Petunjuk
- A) Menurut catatan tentang antologi puisi Berkini Tiara Hati, berapa banyak penyair mahasiswa perempuan yang berasal dari Indonesia?
- B) Tuliskan kembali dengan tepat seluruh bagian catatan tentang antologi Berkini Tiara Hati, mulai dari "Catatan Pembacaan Berkini" terus ke bawah hingga "penulisan bidang puisi.".
- C) Teruskan catatan tentang antologi puisi Berkini Tiara Hati mulai dari kalimat terakhirnya.

Teks Bacaan
================================

Catatan Pembacaan Berkini Tiara Hati, oleh Aji Ramadhan
Selamat
kepada delapan penyair mahasiswa perempuan dari 1) Thailand bagian Selatan:
Suhaenee (S), Nusreeyah (N), dan Farihah (F); 2) Indonesia: Erma Royani (ER),
Klara Sukma Pujiati (KSP), Sri Sumarah (SS), Rani Setiawaty (RS), dan Putri
Haryanti (PH). Semoga diterbitkan buku antologi puisi pertama mereka, Berkini Tiara Hati (BTH), membuat mereka khusyuk mendalami penulisan bidang puisi.
Semoga proses kreatif kolektif dari mereka tetap terjaga dan membuahkan karya
berikutnya di waktu mendatang.

================================

Cuplikan Data
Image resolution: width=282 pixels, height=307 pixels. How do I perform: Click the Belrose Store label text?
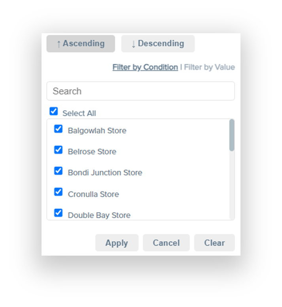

================================

Hasil yang Diharapkan
- A) Ada lima orang.

- B)
Catatan Pembacaan Berkini Tiara Hati, oleh Aji Ramadhan
Selamat
kepada delapan penyair mahasiswa perempuan dari 1) Thailand bagian Selatan:
Suhaenee (S), Nusreeyah (N), dan Farihah (F); 2) Indonesia: Erma Royani (ER),
Klara Sukma Pujiati (KSP), Sri Sumarah (SS), Rani Setiawaty (RS), dan Putri
Haryanti (PH). Semoga diterbitkan buku antologi puisi pertama mereka, Berkini Tiara Hati (BTH), membuat mereka khusyuk mendalami penulisan bidang puisi.

- C)
Agus Budi Wahyudi, penghimpun BTH memberi pengantar: Kumpulan puisi ini sebagai wujud karya
kelompok mahasiswa progam studi pendidikan Bahasa Indonesia, Fakultas Keguruan
dan Ilmu Pendidikan, Universitas Muhammadiyah Surakarta – yang telah bertekun
diri menekuni bidang puisi (BTH,
2017, hal: 3). Hal penting yang didapat pembaca dari pengantar Agus Budi
Wahyudi, bahwa dapat mengetahui proses kreatif kolektif dari delapan penyair
mahasiswa perempuan ini menghasilkan buku puisi yang ditulis di bangku kuliah.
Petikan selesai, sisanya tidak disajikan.